Background Major orthopedic surgery patients who receive antithrombotics as prophylaxis against VTE may be at higher risk of bleeding. The clinical and economic consequences of this complication may be relevant to therapeutic decision-making.
Objective To assess the impact of major bleeding following major orthopedic surgery on length of stay (LOS) and inpatient charges.
Methods Using a database with information on 750,000 admissions annually to 100+ US acute-care hospitals, we identified all patients who underwent major orthopedic surgery between January 1, 1998 and December 13, 2000. Patients were stratified according to whether or not they experienced major postoperative bleeding prior to hospital discharge, defined as (a) fatal bleeding; (b) nonfatal bleeding at critical site; (c) re-operation due to bleeding; and (d) overt bleeding with bleeding index (BI) ≥ 2, where BI = number of blood units transfused plus pre-bleeding minus post-bleeding hemoglobin (g/dL) values.

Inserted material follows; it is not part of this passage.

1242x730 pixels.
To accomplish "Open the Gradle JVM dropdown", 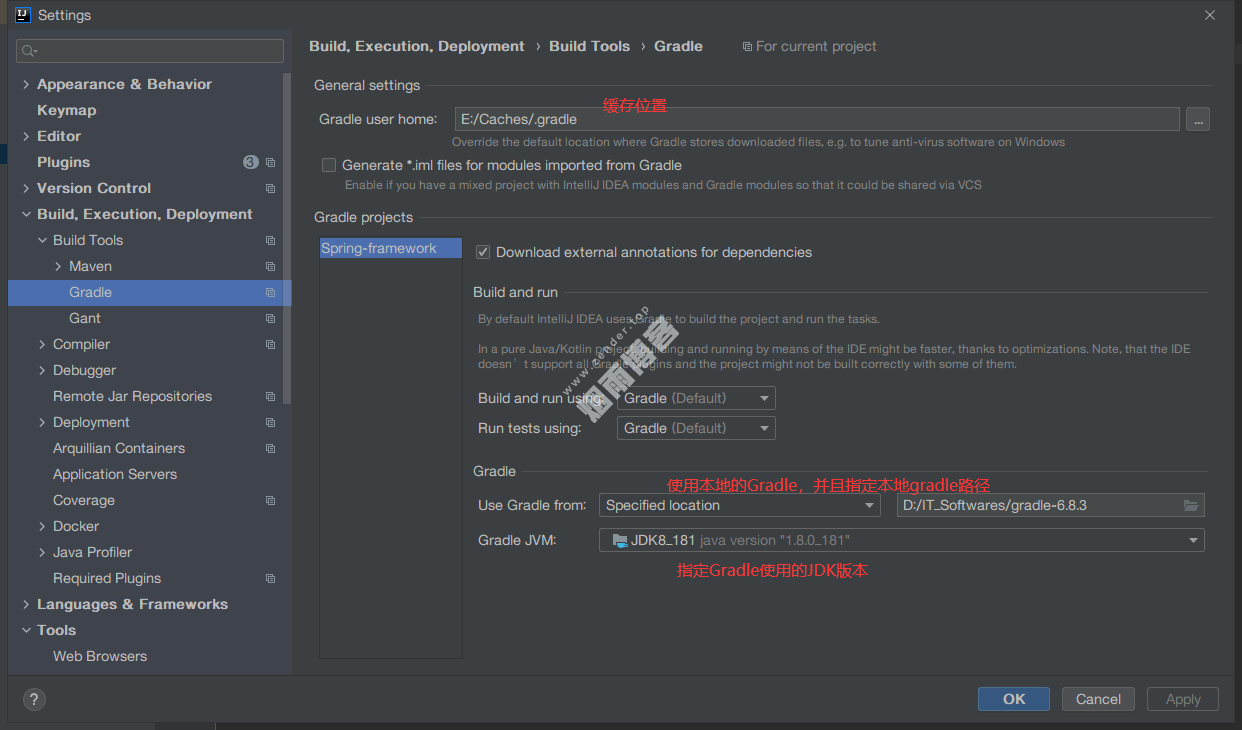I will coord(901,540).
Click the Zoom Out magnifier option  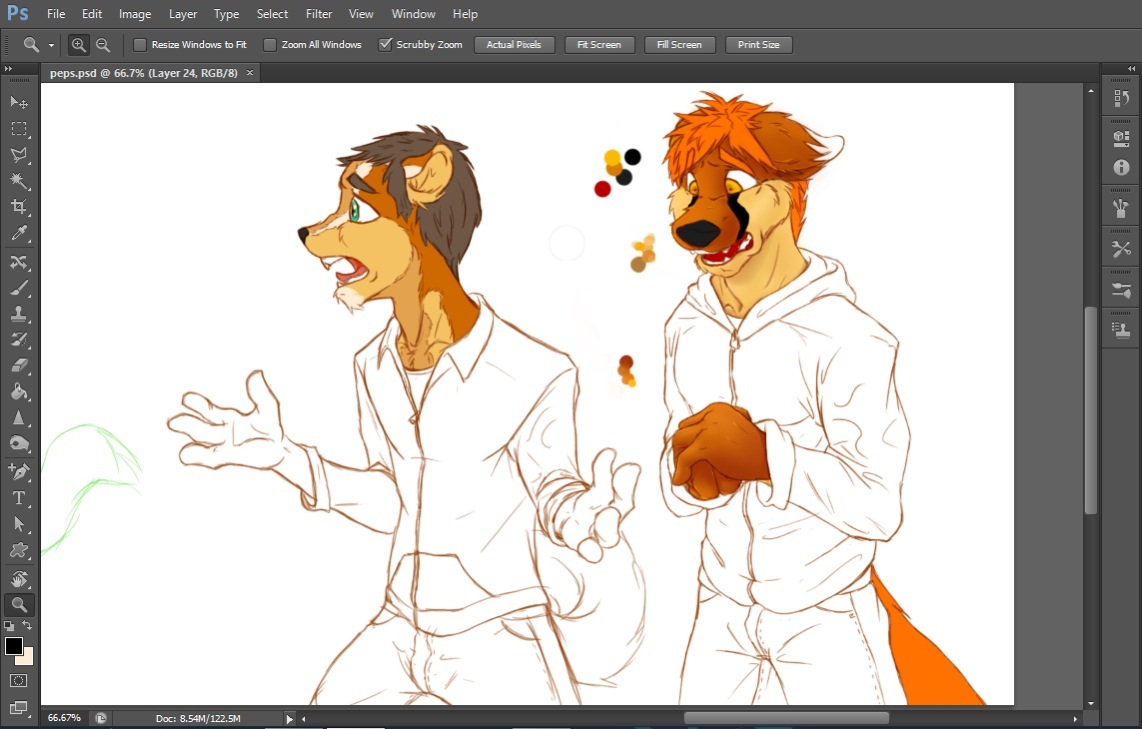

LOS and total inpatient charges were compared between patients with and without major bleeding.
Results The incidence of major bleeding among 23,518 patients who underwent major orthopedic surgery was 2.6%. In multivariate analyses controlling for differences in baseline characteristics between patients with and without major bleeds, adjusted mean LOS was 1.8 days longer among those with major bleeding (95% CI: 1.5, 2.0) (6.1 days vs. 4.3 days for those without bleeds); adjusted mean total inpatient charges were $7593 higher (95% CI: $6622, $8646) ($25,669 vs. $18,076).
Conclusion Bleeding following major orthopedic surgery may increase length of stay and total hospital charges and should be an important consideration in choice of VTE prophylaxis.
Thrombosis Research Volume 117, Issue 5 , 2006, Pages 569-577.